• Extract to read
Career
With the Swiss investment bank UBS, Meyer trained in London and Zurich and was given a position as a derivatives trader. After several years at UBS, he had written most of a novel (no relation to American Rust) and decided to pursue his dream of becoming a writer. When attempts at publishing that novel failed, a book he has called "an apprentice-level work," Meyer took jobs as an emergency medical technician and construction worker. He was preparing for a long-term career as a paramedic when, in 2005, he received a fellowship at the Michener Center for Writers in Austin, Texas, where he wrote the majority of American Rust.
Not long after arriving in Austin, Meyer drove to New Orleans to do relief work during Hurricane Katrina. He arrived in the middle of the hurricane and spent several days doing emergency medical work for a local police department.
In 2010, Meyer was named in the New Yorker's list '20 under 40', their once every decade list of the 20 writers under the age of 40 that it feels are tipped for great things. In an interview to coincide with the publication of the list and his inclusion on it, Meyer revealed that was currently working on a second novel concerning "...the rise of a Texas ranching-and-oil dynasty across the nineteenth, twentieth, and twenty-first centuries." Whereas for Meyer American Rust was about that part of America whose time has passed, the part that's on the decline," the new novel was to be "...about the part of America that is still on the rise."

• Work order 1
Answer these questions using the text about Meyer's career:
(a) In which two cities did Meyer train with UBS?
(b) To which city did Meyer drive to do relief work during Hurricane Katrina?
(c) In what year was Meyer named in the New Yorker's "20 under 40" list?
• Work order 2
Reproduce everything in the text about Meyer's career from "Not long after" down to "local police department.", keeping every word and punctuation mark the same.
The listing that follows has no connection to the text about Meyer's career.

• Data listing
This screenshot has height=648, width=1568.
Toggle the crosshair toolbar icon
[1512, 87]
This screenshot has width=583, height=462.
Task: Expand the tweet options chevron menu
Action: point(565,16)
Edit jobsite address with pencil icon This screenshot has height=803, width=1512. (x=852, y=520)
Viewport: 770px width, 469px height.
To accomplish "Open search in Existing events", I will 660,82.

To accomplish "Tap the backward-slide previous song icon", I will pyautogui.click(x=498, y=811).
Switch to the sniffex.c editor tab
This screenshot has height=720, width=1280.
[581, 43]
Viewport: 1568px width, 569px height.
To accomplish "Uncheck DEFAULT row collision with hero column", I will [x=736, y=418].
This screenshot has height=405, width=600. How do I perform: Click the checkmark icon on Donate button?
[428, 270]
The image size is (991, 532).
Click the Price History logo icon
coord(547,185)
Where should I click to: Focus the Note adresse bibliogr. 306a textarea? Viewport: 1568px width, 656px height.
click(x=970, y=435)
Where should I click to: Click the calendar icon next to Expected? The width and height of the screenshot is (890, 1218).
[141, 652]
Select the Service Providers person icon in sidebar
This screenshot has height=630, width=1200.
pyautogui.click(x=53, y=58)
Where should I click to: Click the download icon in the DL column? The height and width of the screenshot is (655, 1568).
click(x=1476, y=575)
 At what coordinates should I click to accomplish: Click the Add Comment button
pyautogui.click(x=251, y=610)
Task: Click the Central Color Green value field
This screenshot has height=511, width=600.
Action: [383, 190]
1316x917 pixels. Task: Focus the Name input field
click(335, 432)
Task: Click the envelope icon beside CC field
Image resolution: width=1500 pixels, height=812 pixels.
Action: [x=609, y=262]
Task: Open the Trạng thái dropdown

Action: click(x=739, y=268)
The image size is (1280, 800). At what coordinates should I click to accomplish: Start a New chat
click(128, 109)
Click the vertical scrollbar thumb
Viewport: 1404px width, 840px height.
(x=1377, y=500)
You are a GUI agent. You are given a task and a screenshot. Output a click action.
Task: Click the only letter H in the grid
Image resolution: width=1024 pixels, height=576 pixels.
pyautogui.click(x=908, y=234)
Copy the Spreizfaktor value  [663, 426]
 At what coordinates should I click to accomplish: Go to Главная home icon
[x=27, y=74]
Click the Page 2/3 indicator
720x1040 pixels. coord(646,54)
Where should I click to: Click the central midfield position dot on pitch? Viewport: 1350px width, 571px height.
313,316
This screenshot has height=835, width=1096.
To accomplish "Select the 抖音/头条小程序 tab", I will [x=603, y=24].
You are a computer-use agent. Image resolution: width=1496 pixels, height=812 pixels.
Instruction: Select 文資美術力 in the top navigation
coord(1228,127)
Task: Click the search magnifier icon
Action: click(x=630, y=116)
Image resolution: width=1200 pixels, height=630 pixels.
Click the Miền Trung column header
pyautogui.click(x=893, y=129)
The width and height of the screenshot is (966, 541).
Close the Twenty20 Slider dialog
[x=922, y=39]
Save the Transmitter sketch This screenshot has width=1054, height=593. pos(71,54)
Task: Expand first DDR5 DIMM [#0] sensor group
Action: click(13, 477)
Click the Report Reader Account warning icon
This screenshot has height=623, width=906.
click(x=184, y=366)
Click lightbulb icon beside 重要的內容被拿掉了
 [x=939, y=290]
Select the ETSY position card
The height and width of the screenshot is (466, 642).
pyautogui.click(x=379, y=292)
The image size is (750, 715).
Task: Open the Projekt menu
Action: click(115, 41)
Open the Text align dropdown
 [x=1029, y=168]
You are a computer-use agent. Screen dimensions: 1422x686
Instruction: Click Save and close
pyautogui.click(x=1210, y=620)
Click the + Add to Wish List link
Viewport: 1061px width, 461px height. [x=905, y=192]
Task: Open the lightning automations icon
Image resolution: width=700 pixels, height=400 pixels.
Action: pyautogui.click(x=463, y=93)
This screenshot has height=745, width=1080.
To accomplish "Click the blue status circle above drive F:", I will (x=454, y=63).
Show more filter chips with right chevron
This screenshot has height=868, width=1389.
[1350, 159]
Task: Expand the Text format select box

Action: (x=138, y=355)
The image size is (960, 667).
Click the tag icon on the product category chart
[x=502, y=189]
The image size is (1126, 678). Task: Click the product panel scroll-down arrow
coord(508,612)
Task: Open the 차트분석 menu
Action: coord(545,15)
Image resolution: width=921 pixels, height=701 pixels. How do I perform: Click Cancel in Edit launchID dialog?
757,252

• Reply 1
(a) London and Zurich
(b) New Orleans
(c) 2010

• Reply 2
Not long after arriving in Austin, Meyer drove to New Orleans to do relief work during Hurricane Katrina. He arrived in the middle of the hurricane and spent several days doing emergency medical work for a local police department.